[Stored data entries]
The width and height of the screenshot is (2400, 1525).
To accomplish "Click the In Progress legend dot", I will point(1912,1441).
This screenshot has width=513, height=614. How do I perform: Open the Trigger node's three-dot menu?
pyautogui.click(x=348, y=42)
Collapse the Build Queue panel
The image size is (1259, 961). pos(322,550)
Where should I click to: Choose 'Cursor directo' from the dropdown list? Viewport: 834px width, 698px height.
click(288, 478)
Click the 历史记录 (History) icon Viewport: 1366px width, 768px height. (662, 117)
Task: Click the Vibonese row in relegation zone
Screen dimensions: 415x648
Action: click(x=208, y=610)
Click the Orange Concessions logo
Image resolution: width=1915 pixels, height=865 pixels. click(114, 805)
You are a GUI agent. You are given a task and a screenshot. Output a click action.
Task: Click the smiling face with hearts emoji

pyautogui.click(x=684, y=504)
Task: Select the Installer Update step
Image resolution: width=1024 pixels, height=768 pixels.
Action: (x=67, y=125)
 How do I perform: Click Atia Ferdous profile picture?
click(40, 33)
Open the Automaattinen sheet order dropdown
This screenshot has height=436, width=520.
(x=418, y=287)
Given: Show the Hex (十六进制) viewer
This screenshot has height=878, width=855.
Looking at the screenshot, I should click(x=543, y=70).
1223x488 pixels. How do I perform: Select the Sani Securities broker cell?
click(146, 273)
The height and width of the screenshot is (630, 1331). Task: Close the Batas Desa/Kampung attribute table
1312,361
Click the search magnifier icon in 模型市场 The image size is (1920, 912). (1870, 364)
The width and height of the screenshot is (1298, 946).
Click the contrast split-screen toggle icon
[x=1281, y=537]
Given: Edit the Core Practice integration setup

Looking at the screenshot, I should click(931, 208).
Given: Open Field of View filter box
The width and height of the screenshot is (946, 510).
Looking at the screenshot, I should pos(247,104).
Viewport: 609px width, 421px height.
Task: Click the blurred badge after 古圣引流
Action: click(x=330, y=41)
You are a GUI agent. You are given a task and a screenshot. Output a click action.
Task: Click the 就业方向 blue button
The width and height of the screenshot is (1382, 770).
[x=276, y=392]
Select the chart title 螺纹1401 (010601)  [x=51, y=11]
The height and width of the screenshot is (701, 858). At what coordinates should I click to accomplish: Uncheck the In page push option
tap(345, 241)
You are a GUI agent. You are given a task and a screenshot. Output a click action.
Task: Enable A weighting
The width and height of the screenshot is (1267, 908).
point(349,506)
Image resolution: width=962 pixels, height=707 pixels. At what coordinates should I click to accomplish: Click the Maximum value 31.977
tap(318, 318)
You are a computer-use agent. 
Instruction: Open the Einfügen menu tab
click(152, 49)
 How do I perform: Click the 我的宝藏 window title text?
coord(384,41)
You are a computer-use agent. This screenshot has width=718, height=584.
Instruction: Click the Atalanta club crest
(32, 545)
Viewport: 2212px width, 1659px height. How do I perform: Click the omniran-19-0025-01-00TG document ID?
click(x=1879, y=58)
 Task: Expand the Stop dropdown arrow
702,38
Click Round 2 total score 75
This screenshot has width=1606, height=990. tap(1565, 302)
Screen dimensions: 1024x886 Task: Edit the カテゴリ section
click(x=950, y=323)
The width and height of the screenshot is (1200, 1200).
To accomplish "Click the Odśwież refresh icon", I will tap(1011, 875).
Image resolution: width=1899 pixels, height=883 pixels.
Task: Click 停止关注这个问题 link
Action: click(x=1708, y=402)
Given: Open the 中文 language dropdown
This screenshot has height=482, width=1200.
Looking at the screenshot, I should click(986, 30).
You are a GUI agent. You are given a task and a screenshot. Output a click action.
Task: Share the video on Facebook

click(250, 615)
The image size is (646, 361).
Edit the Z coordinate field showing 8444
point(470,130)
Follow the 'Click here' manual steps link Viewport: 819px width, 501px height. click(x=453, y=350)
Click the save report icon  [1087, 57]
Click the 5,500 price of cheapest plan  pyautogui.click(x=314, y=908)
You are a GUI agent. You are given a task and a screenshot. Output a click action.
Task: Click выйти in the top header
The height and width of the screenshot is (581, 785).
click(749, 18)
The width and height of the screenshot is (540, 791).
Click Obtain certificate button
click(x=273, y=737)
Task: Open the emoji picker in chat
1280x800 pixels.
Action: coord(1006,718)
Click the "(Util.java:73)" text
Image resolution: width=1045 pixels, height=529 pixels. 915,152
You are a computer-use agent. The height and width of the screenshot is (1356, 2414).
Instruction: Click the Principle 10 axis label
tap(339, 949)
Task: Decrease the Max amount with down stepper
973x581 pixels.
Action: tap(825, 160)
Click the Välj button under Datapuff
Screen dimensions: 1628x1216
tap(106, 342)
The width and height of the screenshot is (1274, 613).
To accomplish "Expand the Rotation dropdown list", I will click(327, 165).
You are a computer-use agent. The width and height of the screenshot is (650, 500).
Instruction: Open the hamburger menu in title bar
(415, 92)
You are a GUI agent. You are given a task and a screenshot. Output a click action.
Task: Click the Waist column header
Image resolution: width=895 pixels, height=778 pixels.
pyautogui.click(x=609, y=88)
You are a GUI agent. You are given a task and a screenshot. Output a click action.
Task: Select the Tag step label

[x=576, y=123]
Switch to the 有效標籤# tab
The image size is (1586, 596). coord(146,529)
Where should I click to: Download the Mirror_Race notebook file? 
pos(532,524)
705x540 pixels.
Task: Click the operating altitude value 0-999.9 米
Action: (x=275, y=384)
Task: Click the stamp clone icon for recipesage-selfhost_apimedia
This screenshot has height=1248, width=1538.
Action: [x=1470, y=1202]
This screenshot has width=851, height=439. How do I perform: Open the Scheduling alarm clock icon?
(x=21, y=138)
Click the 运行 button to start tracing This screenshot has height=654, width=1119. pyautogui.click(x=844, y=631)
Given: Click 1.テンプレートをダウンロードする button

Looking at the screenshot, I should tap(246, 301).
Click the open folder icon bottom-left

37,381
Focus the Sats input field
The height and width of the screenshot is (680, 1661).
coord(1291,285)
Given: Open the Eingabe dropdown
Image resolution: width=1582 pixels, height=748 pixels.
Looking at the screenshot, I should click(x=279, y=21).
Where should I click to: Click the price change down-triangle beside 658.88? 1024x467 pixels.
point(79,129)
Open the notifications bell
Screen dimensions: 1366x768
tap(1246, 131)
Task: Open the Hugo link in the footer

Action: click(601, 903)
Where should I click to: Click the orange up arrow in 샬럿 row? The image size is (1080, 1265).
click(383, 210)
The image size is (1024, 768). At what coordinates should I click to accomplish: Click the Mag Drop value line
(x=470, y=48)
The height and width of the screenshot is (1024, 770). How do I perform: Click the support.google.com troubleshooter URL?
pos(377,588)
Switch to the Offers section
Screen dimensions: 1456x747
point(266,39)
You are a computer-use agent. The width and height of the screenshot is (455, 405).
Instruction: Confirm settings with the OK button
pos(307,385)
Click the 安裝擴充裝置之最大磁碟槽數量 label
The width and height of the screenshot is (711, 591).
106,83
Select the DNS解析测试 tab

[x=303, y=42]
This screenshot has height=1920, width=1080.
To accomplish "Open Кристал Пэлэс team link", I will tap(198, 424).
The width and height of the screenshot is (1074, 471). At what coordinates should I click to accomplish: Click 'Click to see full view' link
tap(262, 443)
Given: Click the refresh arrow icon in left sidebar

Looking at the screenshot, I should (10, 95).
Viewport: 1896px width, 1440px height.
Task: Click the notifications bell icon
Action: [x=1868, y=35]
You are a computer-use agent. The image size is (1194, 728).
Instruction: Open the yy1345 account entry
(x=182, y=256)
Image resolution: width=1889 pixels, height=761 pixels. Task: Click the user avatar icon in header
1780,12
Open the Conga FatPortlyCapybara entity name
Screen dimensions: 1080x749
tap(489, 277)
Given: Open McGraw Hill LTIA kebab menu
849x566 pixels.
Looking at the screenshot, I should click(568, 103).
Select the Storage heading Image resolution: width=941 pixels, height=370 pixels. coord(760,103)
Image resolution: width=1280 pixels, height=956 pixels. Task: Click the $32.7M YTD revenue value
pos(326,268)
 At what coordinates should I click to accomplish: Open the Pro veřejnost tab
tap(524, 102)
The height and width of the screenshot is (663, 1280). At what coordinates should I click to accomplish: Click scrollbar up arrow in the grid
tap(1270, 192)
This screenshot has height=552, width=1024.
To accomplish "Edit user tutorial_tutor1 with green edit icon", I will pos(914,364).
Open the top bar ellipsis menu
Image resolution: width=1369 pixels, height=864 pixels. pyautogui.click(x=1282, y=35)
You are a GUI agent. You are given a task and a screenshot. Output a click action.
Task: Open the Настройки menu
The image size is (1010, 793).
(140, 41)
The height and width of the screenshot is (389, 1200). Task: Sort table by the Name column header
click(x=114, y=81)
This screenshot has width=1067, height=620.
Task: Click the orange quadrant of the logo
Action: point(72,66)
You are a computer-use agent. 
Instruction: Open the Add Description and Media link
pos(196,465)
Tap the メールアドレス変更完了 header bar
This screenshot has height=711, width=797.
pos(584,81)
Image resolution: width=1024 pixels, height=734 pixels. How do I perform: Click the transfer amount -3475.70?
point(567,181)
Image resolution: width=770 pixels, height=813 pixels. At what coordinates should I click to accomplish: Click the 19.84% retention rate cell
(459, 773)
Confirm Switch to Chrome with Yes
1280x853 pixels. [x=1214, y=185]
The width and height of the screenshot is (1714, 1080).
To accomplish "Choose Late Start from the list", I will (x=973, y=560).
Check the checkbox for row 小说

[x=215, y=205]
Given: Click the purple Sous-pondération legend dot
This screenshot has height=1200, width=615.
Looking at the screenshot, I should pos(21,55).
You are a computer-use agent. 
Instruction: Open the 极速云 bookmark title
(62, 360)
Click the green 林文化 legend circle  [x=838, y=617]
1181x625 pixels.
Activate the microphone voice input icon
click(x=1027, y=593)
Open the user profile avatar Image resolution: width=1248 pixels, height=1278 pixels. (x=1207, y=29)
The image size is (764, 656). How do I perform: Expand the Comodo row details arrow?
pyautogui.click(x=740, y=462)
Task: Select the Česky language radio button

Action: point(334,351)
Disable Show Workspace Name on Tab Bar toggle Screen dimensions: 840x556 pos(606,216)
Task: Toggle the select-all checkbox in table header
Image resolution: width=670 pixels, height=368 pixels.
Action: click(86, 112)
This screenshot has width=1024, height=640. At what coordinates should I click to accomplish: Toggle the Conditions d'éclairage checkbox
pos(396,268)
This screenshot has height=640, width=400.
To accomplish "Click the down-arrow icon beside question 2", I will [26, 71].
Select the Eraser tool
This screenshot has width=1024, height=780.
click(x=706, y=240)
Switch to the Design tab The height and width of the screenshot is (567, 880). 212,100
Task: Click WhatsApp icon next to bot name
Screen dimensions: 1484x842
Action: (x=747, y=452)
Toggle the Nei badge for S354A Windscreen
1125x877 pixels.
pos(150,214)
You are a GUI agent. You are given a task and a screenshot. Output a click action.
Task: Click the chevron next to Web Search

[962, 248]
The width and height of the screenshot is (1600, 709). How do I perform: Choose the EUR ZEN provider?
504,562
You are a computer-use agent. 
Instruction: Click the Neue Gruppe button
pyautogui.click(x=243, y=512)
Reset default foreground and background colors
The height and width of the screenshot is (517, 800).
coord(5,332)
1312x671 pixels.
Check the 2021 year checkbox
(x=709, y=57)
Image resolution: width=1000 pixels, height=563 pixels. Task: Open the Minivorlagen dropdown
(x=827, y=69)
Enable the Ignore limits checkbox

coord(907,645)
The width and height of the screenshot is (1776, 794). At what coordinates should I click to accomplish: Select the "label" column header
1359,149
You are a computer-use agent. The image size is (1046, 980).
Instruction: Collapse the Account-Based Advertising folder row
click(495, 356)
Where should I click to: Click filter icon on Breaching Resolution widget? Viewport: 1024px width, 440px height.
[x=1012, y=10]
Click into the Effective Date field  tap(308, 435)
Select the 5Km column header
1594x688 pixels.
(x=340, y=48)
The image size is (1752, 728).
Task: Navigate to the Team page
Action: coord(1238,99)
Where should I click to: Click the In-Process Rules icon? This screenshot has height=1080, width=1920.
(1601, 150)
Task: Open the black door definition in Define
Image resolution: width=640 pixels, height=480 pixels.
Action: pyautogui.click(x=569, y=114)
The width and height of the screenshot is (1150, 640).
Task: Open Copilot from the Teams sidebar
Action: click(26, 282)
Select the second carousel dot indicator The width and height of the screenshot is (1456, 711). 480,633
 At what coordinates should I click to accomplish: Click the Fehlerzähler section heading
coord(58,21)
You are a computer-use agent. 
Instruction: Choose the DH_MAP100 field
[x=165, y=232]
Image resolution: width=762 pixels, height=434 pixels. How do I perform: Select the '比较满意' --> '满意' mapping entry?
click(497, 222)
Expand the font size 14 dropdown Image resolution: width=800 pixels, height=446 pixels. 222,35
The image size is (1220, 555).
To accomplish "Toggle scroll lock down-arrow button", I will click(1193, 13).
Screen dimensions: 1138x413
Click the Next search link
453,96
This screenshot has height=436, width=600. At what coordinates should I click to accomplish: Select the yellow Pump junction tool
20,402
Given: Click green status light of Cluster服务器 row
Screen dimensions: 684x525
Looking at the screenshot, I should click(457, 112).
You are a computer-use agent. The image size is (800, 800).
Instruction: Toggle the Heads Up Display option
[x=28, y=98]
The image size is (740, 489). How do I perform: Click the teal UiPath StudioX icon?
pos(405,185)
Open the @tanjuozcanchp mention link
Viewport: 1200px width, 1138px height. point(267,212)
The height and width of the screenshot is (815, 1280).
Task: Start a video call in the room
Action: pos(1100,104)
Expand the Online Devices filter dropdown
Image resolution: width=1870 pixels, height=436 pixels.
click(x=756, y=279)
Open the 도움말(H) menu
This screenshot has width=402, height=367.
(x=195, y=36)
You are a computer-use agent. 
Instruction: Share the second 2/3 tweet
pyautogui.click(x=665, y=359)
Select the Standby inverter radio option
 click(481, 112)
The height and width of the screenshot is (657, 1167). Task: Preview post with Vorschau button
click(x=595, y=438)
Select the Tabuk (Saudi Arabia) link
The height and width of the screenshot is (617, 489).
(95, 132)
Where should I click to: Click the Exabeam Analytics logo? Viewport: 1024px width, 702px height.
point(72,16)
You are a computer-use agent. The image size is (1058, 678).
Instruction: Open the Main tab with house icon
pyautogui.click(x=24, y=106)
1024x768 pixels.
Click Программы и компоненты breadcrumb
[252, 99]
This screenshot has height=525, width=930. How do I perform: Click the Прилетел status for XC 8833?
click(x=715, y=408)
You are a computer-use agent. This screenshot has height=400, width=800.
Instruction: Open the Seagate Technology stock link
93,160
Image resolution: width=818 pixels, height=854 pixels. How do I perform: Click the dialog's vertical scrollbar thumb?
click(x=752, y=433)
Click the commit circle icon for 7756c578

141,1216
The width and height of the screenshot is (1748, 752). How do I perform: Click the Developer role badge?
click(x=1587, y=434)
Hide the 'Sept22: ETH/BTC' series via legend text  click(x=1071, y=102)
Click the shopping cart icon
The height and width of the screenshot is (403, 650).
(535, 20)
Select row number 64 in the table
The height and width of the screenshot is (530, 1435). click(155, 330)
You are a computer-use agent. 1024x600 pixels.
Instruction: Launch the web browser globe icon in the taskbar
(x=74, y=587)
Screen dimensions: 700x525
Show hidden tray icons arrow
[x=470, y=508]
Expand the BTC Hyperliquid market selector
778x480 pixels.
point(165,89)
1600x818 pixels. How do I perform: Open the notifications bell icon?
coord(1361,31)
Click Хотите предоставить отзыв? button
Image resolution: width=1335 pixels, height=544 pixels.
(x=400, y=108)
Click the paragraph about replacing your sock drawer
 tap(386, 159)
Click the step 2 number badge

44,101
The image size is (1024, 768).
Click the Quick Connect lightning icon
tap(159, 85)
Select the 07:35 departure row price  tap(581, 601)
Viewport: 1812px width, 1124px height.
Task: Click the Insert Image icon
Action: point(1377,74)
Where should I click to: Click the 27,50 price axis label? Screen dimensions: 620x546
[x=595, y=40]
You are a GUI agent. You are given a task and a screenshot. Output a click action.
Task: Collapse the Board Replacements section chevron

▶ [EXERCISE DETAILS]:
Your answer should consist only of the number of lines in the entries above that include "green".

▶ [ANSWER TO THE EXERCISE]:
3